I’m still having trouble believing the mother would voluntarily put her kid between two strangers. She doesn’t know LW or Carol from a hole in the wall – they could’ve snatched him upon landing, for all she knew. Why not keep the kid with her and have an adult take the lone seat?
And I’m pretty sure if this whole biting thing happened as LW described, we would’ve heard about it on the news. It would be all over social media.
The mom didn’t worry about that because she knew her son; it would have turned into The Ransom of the Red Chief.
I realize I’m catching up on archives. But that you so much for referencing that hilarious short story!!! I haven’t thought about it in years. You brought a huge smile to my face.
Thank you, not that you. Stupid fat fingering 🙂
It sounds like this happened on Southwest, where seating is first come, first served. I believe “family boarding” (earlier in the process) is only for if you have a child age 5 or 6 or younger, so this family may have missed the cutoff, then forgotten to check in until too late, thus guaranteeing only middle spots would be left.
So the OP would have had to give up her window seat that she worked to get (checking in 24 hours in advance, or sometimes even paying a bit extra) in order to get stuck a middle somewhere else if she wanted the kid to sit with family.

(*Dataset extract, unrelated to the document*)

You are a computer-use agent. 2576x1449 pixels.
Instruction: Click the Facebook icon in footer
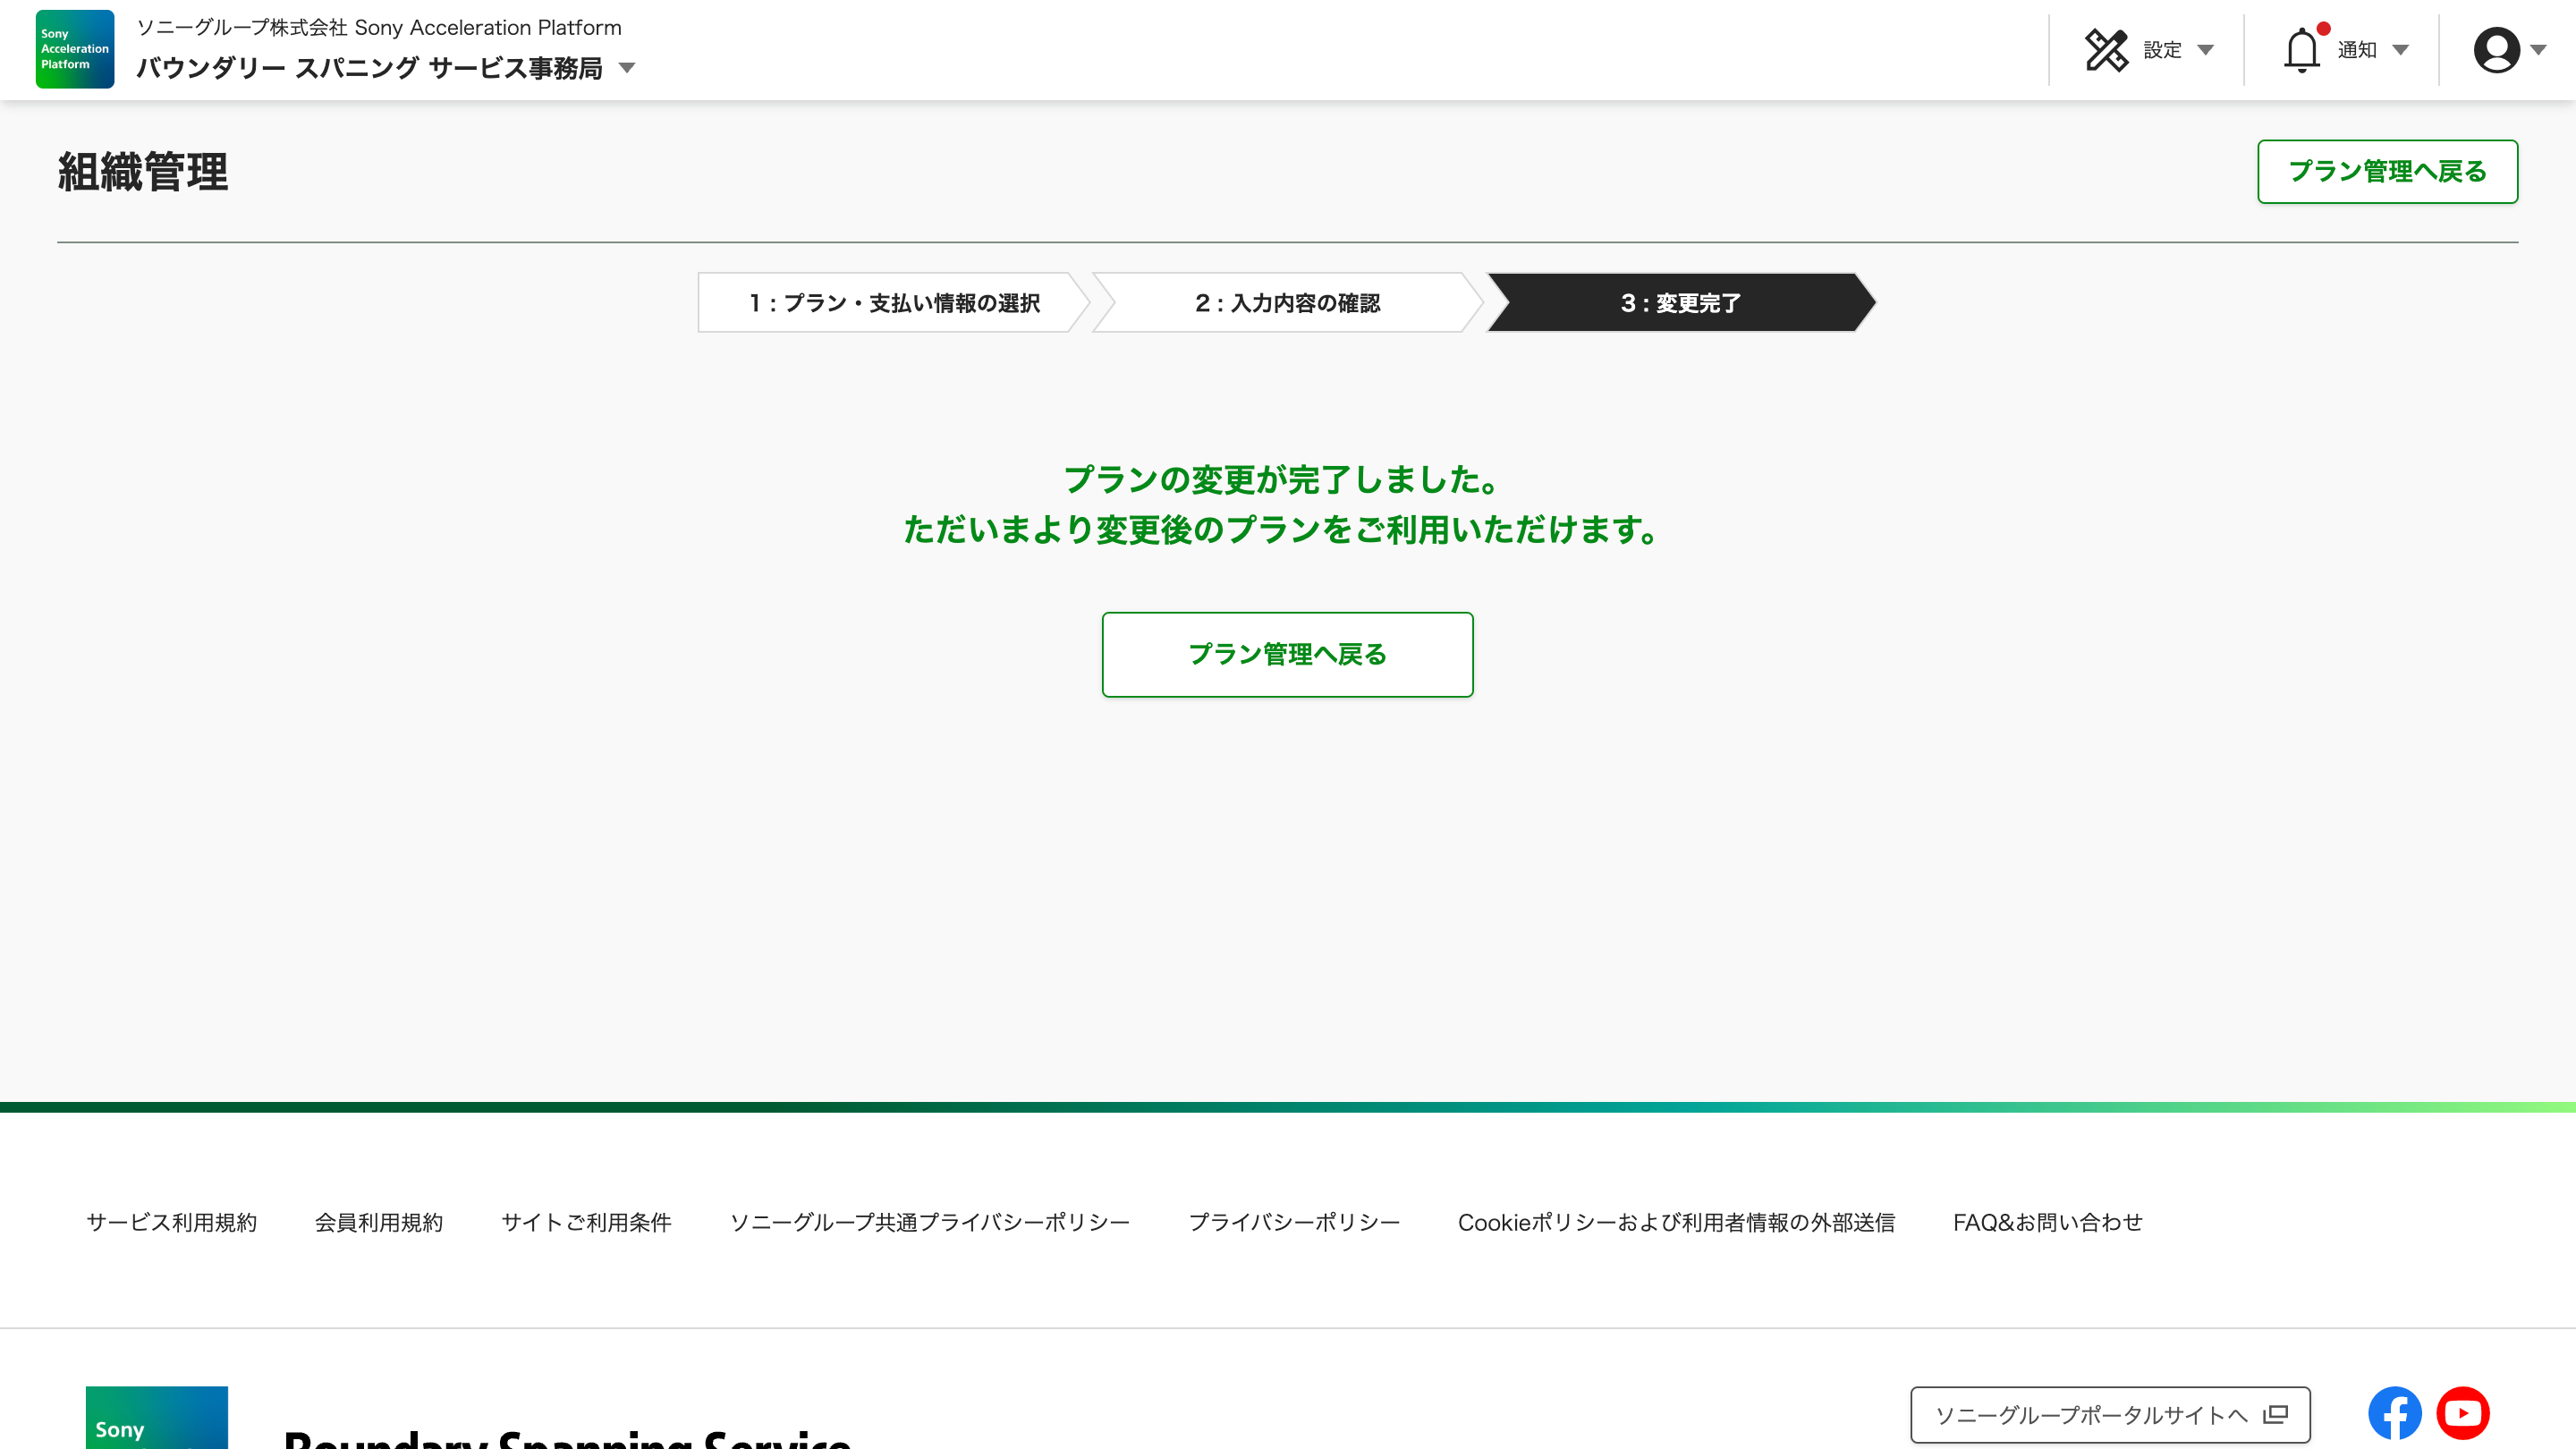[2394, 1412]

But it sounds like it would have been well worth it. I know if a parent told me “good luck” I’d have immediately wondered why–and once it became apparent I’d have made the switch (and made the flight attendant force the family to switch with me).
I can sort of understand why the OP was hesitant to act up until they bit back…or was that meant as a joke?
There are parents out there who threaten to sue or say you assaulted their child if you touch them in any way while defending yourself from the child’s unruly behavior.
We have traveled a lot with little children. Whenever our seats are split up, we, the family, trade our best assigned seat(s) with another passenger, so that we can sit together with the least amount of inconvenience to other passengers. Flight attendants have always been helpful in asking other passengers to trade, and usually passengers are willing to comply if the seat is an improvement. Also, if a passenger sees that they will have to sit next to a lone child, they either get a look of compassion that desires to help or an “Uh, oh, I’d do ANYTHING rather than sit next to a child who isn’t mine!”